En tant qu'artiste originaire de l'étranger, j'ai besoin de rencontrer d’autres artistes, notamment dans la création en environnement numérique. Stereolux m’apporte déjà un précieux soutien à Nantes. Mais Ambivalences est, à mes yeux, un levier pour approfondir les échanges et collaborations avec mes pair·es, pour élargir mes perspectives de diffusion et enfin, pour bénéficier de soutiens techniques dans ma pratique créative.
Je pense que chaque artiste a un point d'ancrage, surtout quand il commence à s'intégrer dans l'écosystème artistique et local. Nous avons des backgrounds culturels, des environnements créatifs et des modes de pensée différents. La diversité de nos rencontres crée ainsi de nouvelles inspirations et de nouvelles possibilités de création.

Et après ?
Je suis en train de finaliser mon projet « Retourner à la graine ». Une partie de cette série est actuellement exposée à Nantes.
Est-ce qu'il y a des personnes avec qui tu aimerais collaborer ?

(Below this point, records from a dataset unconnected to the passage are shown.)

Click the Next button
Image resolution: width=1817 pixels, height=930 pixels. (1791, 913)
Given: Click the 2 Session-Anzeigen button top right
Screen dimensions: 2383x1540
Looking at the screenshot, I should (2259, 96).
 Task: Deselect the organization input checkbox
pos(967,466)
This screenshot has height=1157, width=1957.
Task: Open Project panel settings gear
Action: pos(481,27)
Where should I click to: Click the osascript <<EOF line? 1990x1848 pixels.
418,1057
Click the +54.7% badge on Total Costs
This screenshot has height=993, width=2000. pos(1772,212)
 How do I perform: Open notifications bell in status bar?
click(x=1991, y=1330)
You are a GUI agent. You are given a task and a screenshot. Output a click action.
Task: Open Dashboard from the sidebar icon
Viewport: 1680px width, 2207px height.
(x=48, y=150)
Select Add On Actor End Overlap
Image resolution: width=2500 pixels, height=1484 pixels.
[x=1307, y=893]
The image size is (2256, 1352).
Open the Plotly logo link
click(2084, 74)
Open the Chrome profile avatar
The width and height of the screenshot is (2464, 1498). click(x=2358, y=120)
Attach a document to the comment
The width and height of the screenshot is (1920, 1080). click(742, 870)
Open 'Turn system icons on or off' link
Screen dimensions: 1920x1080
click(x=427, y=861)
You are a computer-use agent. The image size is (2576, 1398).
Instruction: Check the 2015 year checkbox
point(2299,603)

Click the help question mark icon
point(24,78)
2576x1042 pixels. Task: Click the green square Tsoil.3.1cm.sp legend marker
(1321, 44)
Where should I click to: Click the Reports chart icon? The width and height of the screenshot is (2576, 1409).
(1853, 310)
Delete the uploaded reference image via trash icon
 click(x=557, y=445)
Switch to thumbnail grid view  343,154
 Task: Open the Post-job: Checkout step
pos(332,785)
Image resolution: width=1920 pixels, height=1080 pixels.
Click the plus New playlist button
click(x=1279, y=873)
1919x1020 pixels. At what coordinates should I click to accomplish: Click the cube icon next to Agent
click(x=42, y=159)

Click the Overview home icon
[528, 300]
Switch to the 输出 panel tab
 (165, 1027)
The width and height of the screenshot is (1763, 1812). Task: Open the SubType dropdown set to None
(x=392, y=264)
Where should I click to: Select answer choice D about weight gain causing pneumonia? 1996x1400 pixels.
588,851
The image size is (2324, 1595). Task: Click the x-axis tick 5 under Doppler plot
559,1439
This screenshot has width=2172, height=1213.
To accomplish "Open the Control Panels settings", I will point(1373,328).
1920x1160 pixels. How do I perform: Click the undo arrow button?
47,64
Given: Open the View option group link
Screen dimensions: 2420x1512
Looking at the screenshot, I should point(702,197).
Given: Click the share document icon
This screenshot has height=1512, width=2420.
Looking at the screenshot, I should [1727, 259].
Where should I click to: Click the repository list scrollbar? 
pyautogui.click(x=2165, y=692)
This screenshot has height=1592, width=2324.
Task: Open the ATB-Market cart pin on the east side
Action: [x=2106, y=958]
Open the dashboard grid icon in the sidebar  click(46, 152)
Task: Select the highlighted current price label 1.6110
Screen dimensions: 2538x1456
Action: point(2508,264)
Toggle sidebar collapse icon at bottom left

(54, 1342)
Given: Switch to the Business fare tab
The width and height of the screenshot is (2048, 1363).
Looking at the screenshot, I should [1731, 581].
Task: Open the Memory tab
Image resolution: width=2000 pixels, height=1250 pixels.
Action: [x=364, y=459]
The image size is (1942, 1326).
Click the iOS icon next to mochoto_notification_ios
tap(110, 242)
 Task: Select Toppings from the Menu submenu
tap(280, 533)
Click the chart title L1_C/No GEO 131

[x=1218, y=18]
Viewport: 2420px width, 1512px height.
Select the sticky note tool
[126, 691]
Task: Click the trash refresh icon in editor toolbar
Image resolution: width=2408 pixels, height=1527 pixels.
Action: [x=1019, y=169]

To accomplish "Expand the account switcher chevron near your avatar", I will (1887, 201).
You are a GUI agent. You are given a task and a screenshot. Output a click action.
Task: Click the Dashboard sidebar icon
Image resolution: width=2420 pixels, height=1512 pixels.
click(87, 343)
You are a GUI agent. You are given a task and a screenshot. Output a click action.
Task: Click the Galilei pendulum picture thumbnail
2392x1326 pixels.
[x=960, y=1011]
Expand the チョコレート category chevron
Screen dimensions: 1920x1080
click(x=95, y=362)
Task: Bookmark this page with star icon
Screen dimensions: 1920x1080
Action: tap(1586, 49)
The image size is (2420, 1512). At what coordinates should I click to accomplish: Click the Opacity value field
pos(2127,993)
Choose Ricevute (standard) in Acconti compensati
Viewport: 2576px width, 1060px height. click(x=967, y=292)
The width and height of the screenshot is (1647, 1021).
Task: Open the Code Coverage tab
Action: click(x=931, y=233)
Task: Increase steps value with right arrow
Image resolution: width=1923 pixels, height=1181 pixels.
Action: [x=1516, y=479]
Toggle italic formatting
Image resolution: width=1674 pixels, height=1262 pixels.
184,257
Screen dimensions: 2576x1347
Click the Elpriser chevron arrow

Je maintiens toujours une attitude ouverte envers la collaboration. Que ce soit des collaborations interdisciplinaires avec d'autres artistes, ou des coopérations avec des experts techniques, des curateurs ou des professionnel·les de différents domaines, tout m'intéresse beaucoup. Je crois que les rencontres entre différents backgrounds et spécialités peuvent apporter de nouvelles perspectives et possibilités à ma création, particulièrement dans l'exploration de la création hybride entre numérique et naturel, technologie et formes biologiques.
Grâce à des projets comme “Matière Vive”, j'ai déjà expérimenté la richesse du travail en collectif et de la construction de réseaux, j'espère pouvoir continuer à développer de telles opportunités de collaboration.